A second relay coupled to the microprocessor and the fuel cell; the microprocessor is used for realizing the connection or disconnection of the fuel cell and the motor by controlling the second relay.

3. The system of claim 1, wherein the microcontroller is configured to determine a maximum safe input power of the lithium battery at a state of charge of the lithium battery, comprising:

Determining the maximum safe charging current of the lithium battery according to the difference value between the state of charge of the lithium battery and the upper limit threshold value of the state of charge of the lithium battery;

determining the maximum safe charging power corresponding to the maximum safe charging current according to a preset calculation rule;

And determining the minimum value of the maximum safe charging power and the factory maximum charging power of the lithium battery as the maximum safe input power.
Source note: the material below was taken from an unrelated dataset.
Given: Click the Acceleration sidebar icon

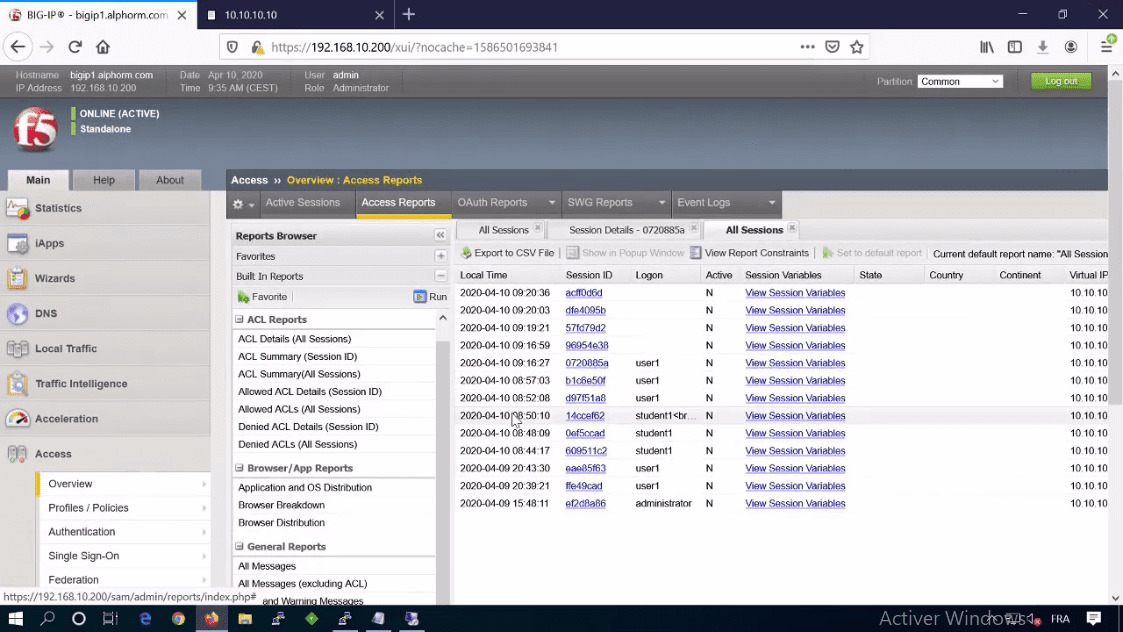Looking at the screenshot, I should (17, 418).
4. The system of claim 1, wherein the microcontroller is configured to determine the output power of the lithium battery based on the output power of the lithium battery being no greater than the maximum safe output power, comprising:

determining the output power of the lithium battery as the first power under the condition that the maximum safe output power of the lithium battery is not less than the first power; the first power is a difference between the load power and a maximum output power of the fuel cell;

and under the condition that the maximum safe output power of the lithium battery is smaller than the first power, determining that the output power of the lithium battery is zero.

5. The system of claim 1, wherein the micro-controller is configured to determine the output power of the lithium battery based on a comparison of the maximum safe output power and the load power of the lithium battery and on a principle that the output power of the lithium battery is not greater than the maximum safe output power, and comprises:

The micro control is specifically configured to determine that the output power of the lithium battery is the load power when the maximum safe output power of the lithium battery is not less than the load power; and when the maximum safe output power of the lithium battery is smaller than the load power, determining that the output power of the lithium battery is the maximum safe output power of the lithium battery.

6. The system of any one of claims 1-5, wherein the determining the maximum safe output power of the lithium battery at the current state of charge of the lithium battery comprises:

determining the maximum safe discharge current of the lithium battery according to the difference value between the current state of charge of the lithium battery and the lower limit threshold value of the state of charge of the lithium battery;

determining the maximum safe discharge power of the lithium battery according to the maximum safe discharge current;

and determining the minimum value of the maximum safe discharge power and the factory maximum discharge power corresponding to the lithium battery as the maximum safe output power of the lithium battery.